- Cover to Spider-Man: With Great Power #1 by Tony Harris.

Publication information
- Publisher: Marvel Comics
- Schedule: Monthly
- Format: Limited series
- Genre: Superhero; Coming-of-age;
- Publication date: January 9, 2008
- No. of issues: 5

Creative team
- Written by: David Lapham
- Artist: Tony Harris

= Spider-Man: With Great Power =

Comic book limited series

Spider-Man: With Great Power is a five-issue comic book limited series from Marvel Comics written by David Lapham and illustrated by Tony Harris, which premiered on January 9, 2008. The series examines Spider-Man's formative days, focusing on the period between the accident that gave Peter Parker superhuman powers and the murder of his Uncle Ben. The series was published under Marvel's Marvel Knights imprint.

==Production==
Editor Warren Simons explained that the idea came to David Lapham years previously when flipping through Amazing Fantasy #15 (the comic book in which Spider-Man first appeared), and noted the various newspaper headlines "Spider-Man Wins Showbiz Award", "Spider-Man Plays to Packed House", and "Who Is Spider-Man?". Tony Harris explained that With Great Power takes place in between the two panels in which Amazing Fantasy writer Stan Lee's narration mentions the coming weeks and months that passed, during which Spider-Man used his superhuman abilities to become a celebrity. Lapham explained that the series would examine how a teenager would deal with gaining superhuman powers, becoming a national celebrity, and upholding his responsibilities as a high school student. The inciting incident of the story would be Peter being bitten by the radioactive spider, and being approached by fight promoter Monty Caabash after successfully fighting wrestler Crusher Hogan. Other characters and themes will include mobsters involved with Spider-Man's professional wrestling career, a Mrs. Robinson figure in Peter's life, giant monsters, and childhood love. Perennial Spider-Man supporting cast members such as Flash Thompson, Liz Allan and J. Jonah Jameson will also be present.

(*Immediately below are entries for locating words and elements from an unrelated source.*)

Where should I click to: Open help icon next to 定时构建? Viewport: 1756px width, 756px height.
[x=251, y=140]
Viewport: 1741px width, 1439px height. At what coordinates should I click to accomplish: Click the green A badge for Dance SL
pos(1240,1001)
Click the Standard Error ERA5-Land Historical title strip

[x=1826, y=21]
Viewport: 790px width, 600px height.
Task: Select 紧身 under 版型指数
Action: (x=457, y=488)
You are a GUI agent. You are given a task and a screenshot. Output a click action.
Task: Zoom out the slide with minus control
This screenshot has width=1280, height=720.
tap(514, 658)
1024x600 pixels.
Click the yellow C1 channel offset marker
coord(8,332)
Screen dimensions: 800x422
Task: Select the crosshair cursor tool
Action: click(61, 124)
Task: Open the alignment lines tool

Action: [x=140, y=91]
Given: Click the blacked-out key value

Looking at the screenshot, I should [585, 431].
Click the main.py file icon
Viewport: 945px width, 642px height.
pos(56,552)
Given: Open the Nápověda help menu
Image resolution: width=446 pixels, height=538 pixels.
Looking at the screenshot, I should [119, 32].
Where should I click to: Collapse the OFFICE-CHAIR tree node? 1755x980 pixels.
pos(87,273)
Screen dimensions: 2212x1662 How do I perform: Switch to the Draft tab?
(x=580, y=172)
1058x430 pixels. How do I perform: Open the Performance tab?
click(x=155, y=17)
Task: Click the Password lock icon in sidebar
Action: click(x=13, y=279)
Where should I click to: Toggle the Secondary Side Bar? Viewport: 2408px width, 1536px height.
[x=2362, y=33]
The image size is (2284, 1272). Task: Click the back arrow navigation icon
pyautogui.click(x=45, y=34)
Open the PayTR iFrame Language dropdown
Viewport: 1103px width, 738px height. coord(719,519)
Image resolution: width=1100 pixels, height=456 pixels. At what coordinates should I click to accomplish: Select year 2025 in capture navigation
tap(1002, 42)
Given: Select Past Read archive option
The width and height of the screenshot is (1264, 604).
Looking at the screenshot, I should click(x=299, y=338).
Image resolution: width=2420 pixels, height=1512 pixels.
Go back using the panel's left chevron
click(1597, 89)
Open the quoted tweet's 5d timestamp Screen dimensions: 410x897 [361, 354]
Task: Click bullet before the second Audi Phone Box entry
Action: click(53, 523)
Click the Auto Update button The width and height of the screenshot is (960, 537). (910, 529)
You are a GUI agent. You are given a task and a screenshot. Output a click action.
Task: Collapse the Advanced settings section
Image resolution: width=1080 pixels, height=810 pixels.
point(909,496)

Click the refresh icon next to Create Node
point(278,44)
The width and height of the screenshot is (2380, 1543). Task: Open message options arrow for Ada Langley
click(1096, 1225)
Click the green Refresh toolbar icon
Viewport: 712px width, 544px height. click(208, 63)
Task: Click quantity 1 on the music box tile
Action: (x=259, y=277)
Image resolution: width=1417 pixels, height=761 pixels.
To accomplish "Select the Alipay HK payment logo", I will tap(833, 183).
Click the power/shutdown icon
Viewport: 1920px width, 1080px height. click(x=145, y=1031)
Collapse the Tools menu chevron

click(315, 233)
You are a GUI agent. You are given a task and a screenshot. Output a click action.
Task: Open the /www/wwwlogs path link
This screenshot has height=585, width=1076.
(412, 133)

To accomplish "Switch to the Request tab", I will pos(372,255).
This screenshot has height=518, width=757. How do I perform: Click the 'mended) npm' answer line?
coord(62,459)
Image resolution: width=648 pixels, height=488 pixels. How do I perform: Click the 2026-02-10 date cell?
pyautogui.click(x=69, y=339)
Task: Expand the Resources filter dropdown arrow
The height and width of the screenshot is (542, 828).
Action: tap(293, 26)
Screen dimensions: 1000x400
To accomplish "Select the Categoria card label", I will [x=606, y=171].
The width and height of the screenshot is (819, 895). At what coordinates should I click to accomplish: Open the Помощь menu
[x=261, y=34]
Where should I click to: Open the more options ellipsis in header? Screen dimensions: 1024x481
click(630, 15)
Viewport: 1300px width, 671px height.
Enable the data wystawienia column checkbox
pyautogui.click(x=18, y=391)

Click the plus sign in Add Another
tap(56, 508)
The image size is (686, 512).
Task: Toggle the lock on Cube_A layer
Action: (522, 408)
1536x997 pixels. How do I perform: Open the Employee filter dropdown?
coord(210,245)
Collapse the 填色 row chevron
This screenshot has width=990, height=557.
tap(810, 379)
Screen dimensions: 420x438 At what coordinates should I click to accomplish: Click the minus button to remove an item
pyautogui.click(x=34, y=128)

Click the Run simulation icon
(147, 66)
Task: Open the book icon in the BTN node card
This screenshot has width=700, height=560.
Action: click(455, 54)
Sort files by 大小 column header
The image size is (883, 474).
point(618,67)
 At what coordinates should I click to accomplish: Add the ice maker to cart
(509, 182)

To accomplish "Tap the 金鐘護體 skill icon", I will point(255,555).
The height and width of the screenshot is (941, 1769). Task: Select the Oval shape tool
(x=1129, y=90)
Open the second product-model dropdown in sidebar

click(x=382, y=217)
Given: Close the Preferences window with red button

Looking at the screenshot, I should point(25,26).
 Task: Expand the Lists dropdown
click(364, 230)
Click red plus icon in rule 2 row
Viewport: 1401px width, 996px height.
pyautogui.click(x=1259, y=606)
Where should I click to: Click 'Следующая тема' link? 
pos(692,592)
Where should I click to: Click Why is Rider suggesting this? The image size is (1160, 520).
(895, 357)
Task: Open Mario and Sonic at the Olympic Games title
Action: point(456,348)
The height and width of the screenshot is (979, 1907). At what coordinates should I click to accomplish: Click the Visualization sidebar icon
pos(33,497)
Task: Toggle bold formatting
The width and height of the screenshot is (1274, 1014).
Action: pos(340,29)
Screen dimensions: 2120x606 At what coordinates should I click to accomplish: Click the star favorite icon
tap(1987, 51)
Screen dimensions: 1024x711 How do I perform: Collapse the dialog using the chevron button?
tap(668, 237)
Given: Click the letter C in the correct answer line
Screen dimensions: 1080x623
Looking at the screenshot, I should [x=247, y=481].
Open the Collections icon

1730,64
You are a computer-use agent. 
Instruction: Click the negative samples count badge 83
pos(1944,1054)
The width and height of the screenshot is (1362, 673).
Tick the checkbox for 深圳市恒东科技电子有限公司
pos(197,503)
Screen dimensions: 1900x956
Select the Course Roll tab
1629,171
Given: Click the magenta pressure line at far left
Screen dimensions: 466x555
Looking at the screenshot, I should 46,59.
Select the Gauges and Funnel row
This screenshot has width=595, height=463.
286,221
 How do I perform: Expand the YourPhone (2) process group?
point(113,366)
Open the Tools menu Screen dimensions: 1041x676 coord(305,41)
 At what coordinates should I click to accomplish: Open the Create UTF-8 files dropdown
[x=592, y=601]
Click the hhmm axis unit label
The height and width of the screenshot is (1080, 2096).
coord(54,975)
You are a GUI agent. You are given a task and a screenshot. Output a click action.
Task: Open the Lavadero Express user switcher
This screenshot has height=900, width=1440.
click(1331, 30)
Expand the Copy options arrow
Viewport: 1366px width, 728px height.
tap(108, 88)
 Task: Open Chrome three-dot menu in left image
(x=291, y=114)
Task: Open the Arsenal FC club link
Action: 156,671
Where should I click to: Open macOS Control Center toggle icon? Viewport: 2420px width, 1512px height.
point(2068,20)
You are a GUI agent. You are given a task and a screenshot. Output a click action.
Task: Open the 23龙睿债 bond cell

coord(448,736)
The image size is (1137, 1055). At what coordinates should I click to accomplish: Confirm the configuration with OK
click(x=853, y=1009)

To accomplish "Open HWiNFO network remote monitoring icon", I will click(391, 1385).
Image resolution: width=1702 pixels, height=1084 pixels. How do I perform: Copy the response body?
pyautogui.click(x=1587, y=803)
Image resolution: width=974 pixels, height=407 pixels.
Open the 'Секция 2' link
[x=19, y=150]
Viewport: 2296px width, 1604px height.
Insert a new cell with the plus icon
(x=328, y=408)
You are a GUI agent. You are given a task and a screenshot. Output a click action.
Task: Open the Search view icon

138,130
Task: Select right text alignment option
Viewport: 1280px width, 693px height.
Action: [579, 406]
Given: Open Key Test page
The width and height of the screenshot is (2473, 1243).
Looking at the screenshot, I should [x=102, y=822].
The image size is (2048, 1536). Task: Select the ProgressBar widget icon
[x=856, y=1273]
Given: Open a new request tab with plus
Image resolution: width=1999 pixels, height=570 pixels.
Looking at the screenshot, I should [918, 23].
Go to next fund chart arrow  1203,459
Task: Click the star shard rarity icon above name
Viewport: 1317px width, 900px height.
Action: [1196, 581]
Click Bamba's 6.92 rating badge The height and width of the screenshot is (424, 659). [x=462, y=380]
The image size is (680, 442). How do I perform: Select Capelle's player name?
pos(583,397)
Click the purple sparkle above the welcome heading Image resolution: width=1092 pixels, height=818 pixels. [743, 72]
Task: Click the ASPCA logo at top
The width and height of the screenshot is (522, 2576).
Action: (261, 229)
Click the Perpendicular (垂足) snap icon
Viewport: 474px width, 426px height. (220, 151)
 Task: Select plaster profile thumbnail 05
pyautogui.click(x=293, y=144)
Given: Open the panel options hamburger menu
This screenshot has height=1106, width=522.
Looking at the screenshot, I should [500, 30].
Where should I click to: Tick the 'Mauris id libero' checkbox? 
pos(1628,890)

Harris also stated that his rendition of the series would retain as much of the source material's designs as possible, including the "nerdy" wardrobe and glasses worn by Parker 45 years previously, but that he would give him an updated hairstyle. Harris stated that he expanded upon the design of the machine that irradiated the spider that would bite Peter Parker, though it would be familiar to those who read Amazing Fantasy #15, and that he would depict a mix of automobiles in background scenes from various eras that would obscure the time period in which the story takes place.

==Critical reception==
The book holds a critics' rating of 5.6 out of 10 at the review aggregator website Comic Book Round Up, based on seven reviews.